= Di Thorley =

Australian politician

Dianne "Di" Thorley (born 1 December 1949 in Stanthorpe, Queensland) is an Australian politician and a former mayor of Toowoomba, Queensland.

==Biography==
Thorley trained as a nurse in Brisbane and later took up a nursing position at Stanthorpe Hospital. She also spent some time working as a governess in Blackall. She moved to Toowoomba in 1986, where she worked and owned a number of businesses in the local hospitality industry.

Thorley was elected as a Councillor on Toowoomba City Council in 1997 and became mayor in 2000. She was returned to office for a second term in 2004.

On 26 June 2007, Thorley confirmed that she would not seek re-election for mayor in March 2008, or any other council position.
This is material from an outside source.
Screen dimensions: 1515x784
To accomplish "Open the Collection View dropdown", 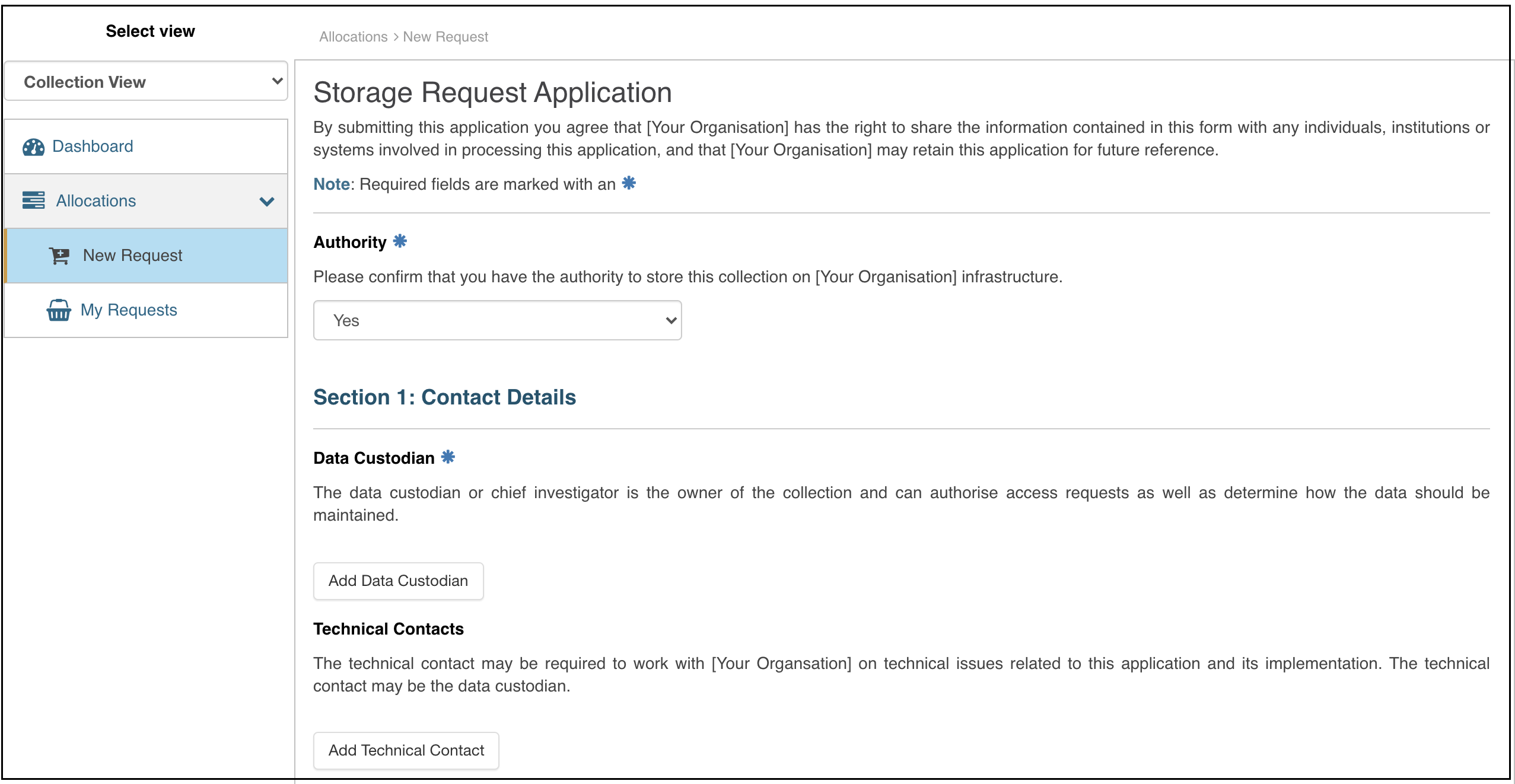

Thorley spent time running The Lady Franklin Hotel in Franklin, Tasmania before returning to Queensland. In 2016, Thorley ran as an independent candidate in a by-election for the Electoral district of Toowoomba South in the Queensland Legislative Assembly.

==Toowoomba Water Futures==
In light of the region's worst drought in a hundred years, which saw the city's dam storages fall below 25% capacity, in 2006 Mayor Di Thorley championed a plan (Toowoomba Water Futures) to build a recycled sewage plant that would process the city's sewage and use the resulting water for re-use.
Because of health and public concerns, the recovered sewage water was to be pumped into one of the city's dams that provide drinking water, where it would be allowed to mix with rainwater collected by the dam, before being redrawn and retreated for distribution to homes. The project was controversial as the first of its kind to be proposed in Australia.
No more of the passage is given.